Michael Bloomberg sobreviveu, mas saiu chamuscado do primeiro debate do qual participou, na noite de quarta-feira (19), na disputa pela nomeação do Partido Democrata para disputar a eleição de novembro contra Donald Trump, nos Estados Unidos.
Era óbvio que ele se tornaria o alvo preferido da saraivada de ataques dos cinco rivais: ao correr por fora, não participando das duas primeiras prévias, em Iowa e New Hamphire, e injetar milhões em campanha de marketing, o ex-prefeito de Nova York alcançou em poucas semanas um patamar de exposição (que resulta em preferência dos militantes, segundo projeções) que nenhum outro pré-candidato conseguiu em meses. Sua candidatura cresceu de 4,8% em 1º de janeiro para 16,5% esta semana, e ele já é segundo colocado segundo algumas pesquisas, atrás apenas de Bernie Sanders e à frente do ex-favorito do centro Joe Biden.

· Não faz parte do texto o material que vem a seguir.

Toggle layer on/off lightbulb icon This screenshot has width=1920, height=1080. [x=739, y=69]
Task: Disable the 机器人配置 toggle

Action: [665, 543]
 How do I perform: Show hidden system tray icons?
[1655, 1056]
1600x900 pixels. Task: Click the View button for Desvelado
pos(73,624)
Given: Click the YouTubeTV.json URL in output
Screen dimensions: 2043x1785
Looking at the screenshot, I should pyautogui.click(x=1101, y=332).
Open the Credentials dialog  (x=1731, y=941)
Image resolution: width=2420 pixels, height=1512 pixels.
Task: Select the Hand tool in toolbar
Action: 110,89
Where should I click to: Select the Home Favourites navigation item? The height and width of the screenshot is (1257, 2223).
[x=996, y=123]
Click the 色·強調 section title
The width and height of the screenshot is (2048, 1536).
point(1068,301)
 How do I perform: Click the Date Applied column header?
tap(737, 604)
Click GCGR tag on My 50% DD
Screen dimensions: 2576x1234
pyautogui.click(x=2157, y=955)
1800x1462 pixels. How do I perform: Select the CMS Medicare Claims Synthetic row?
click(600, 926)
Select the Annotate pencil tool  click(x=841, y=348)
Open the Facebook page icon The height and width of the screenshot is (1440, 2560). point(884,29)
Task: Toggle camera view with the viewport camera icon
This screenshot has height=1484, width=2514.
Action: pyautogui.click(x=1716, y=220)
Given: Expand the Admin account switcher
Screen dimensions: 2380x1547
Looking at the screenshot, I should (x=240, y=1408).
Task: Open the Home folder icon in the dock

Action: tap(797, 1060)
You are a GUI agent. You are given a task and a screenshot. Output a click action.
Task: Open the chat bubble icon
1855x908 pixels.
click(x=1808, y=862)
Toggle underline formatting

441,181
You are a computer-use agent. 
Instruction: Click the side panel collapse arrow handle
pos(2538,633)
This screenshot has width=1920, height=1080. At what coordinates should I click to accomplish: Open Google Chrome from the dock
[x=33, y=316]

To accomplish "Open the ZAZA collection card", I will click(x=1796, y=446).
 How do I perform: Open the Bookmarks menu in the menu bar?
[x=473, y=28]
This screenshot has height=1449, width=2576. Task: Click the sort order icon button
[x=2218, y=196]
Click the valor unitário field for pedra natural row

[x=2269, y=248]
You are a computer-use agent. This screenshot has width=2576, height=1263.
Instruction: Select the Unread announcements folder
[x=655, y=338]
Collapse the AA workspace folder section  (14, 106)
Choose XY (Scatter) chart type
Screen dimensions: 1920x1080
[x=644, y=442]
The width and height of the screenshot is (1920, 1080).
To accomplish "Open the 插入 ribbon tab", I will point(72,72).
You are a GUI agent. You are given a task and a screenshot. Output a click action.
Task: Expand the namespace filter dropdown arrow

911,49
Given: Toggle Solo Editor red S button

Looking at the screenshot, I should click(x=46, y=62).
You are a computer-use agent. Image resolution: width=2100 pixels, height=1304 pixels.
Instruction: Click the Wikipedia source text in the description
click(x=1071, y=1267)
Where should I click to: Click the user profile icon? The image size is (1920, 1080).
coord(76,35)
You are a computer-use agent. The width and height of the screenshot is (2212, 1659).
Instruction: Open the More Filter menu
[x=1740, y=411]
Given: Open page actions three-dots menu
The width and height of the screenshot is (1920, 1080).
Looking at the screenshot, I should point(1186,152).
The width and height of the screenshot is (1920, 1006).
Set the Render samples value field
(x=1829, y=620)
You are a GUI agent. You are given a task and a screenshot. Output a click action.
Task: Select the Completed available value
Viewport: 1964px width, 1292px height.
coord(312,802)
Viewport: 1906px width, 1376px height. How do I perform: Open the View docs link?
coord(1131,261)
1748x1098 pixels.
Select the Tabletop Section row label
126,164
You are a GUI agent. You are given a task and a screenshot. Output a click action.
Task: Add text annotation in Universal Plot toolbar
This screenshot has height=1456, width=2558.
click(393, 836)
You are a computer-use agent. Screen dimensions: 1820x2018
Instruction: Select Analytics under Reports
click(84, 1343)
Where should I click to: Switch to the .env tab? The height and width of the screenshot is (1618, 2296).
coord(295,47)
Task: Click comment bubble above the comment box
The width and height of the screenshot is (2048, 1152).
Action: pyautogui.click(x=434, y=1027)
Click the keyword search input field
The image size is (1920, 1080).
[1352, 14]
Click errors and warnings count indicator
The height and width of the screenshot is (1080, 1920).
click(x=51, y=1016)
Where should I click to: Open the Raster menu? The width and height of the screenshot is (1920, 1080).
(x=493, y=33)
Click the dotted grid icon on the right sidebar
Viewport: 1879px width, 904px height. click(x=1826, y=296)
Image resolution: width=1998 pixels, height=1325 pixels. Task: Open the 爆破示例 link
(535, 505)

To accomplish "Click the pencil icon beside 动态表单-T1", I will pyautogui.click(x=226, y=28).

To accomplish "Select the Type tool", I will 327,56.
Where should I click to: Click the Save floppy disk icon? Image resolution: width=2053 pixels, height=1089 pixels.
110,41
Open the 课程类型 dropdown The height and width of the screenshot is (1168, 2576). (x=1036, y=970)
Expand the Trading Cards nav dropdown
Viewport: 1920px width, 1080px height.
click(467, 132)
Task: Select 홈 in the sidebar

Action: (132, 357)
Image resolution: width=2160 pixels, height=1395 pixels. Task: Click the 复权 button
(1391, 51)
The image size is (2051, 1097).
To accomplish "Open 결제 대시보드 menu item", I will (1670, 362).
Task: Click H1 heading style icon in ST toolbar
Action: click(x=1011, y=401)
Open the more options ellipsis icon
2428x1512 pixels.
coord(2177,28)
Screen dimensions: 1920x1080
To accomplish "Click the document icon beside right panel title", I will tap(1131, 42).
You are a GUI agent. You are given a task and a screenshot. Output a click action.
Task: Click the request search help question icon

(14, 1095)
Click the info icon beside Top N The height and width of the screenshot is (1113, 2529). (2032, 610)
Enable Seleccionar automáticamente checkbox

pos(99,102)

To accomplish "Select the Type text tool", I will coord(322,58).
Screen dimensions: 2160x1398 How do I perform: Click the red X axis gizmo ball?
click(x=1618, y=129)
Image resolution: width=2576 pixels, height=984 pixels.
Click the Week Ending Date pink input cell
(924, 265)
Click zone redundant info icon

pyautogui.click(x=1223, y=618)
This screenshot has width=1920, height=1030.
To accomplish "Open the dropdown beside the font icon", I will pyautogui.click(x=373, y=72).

Bloomberg não deu respostas suficientes para os questionamentos dos adversários, que exploraram bem as fragilidades de seu passado. Na defensiva e inseguro, a resposta mais aceitável foi uma repetição do pedido de desculpas que já fizera algumas vezes por sua política contra a criminalidade (stop and frisk) quando era prefeito de Nova York, que mirou negros e latinos. Mas deixou a desejar e foi arrogante ao ser questionado duramente por Elizabeth Warren, com apoio de Biden, sobre os acordos de confidencialidade por assédio sexual e discriminação de gênero no ambiente de trabalho em suas empresas. Bloomberg se defendeu dizendo que são "alguns" acordos assinados e que nenhum deles o acusa diretamente de ter feito algo ou "talvez não gostar de uma piada".
– Essa não é apenas uma questão de caráter. É também uma questão de chances eleitorais. Não vamos vencer Donald Trump com um homem que tem quem sabe quantos acordos de confidencialidade e histórias a conta gotas de mulheres que dizem que foram assediadas e discriminadas. Isso não é o que fazemos como democratas – disse Warren.
Em outro ponto, Bloomberg tergiversou sobre liberar seu imposto de renda – durante a campanha de 2016, Trump também não divulgou o seu. O ex-prefeito é o oitavo homem mais rico do mundo, com fortuna estimada em US$ 50 bilhões – desses, teria tirado US$ 1 bi para investir na campanha.
Como escrevi anteriormente, Bloomberg, do ponto de vista estratégico, tem tudo para ser o anti-Trump – é rico como o presidente (o que atrai e dá segurança ao mercado), agrada ao eleitor de centro que vê Warren e Sanders muito à esquerda –, e não está desgastado por escândalos políticos, como Biden, cuja imagem foi prejudicada pelas suspeitas sobre os negócios da família na Ucrânia, expostos pelo processo de impechment e corre por fora. Mas enfrenta o passado como obstáculo: a luta contra abusos é uma das banderias dos democratas, que frequentemente criticam o machismo de Trump e que têm nas mulheres importante parcela do eleitoral. Negros e latinos também são grupo fundamental da legenda, e olham com desconfiança para o candidato por sua gestão em Nova York.
Na contagem geral, por enquanto, o azarão Pete Buttigieg, ex-prefeito de South Bend (Indiana), está na frente, com 22 delegados. Sanders tem 21, Warren, 8, Amy Klobuchar, 7, e Biden, 6. Há sério risco de nenhum pré-candidato conseguir quantidade suficiente de delegados para ser o ungido do partido na convenção do partido, em julho. Isso só aprofundaria ainda mais a divisão interna que se alonga desde a derrota de 2016 e praticamente entregaria a Casa Branca de bandeja a Trump por mais quatro anos.
A prévia de Nevada, no sábado, e da Carolina do Sul, no dia 29, são apenas aperitivo. No primeiro, Sanders deve vencer de lavada – 30% contra 16% de Biden. Na segunda, é mais apertada: o ex-vice tem 24,7 contra 21,3% de Sanders. O que definirá os rumos da corrida democrata será a Superterça, do dia 3 de março, quando 16 Estados e territórios realizam eleições internas. O dia D dos democratas tem poder de consolidar a onda Bloomberg, fazer despontar Sanders e sepultar a candidatura de Biden.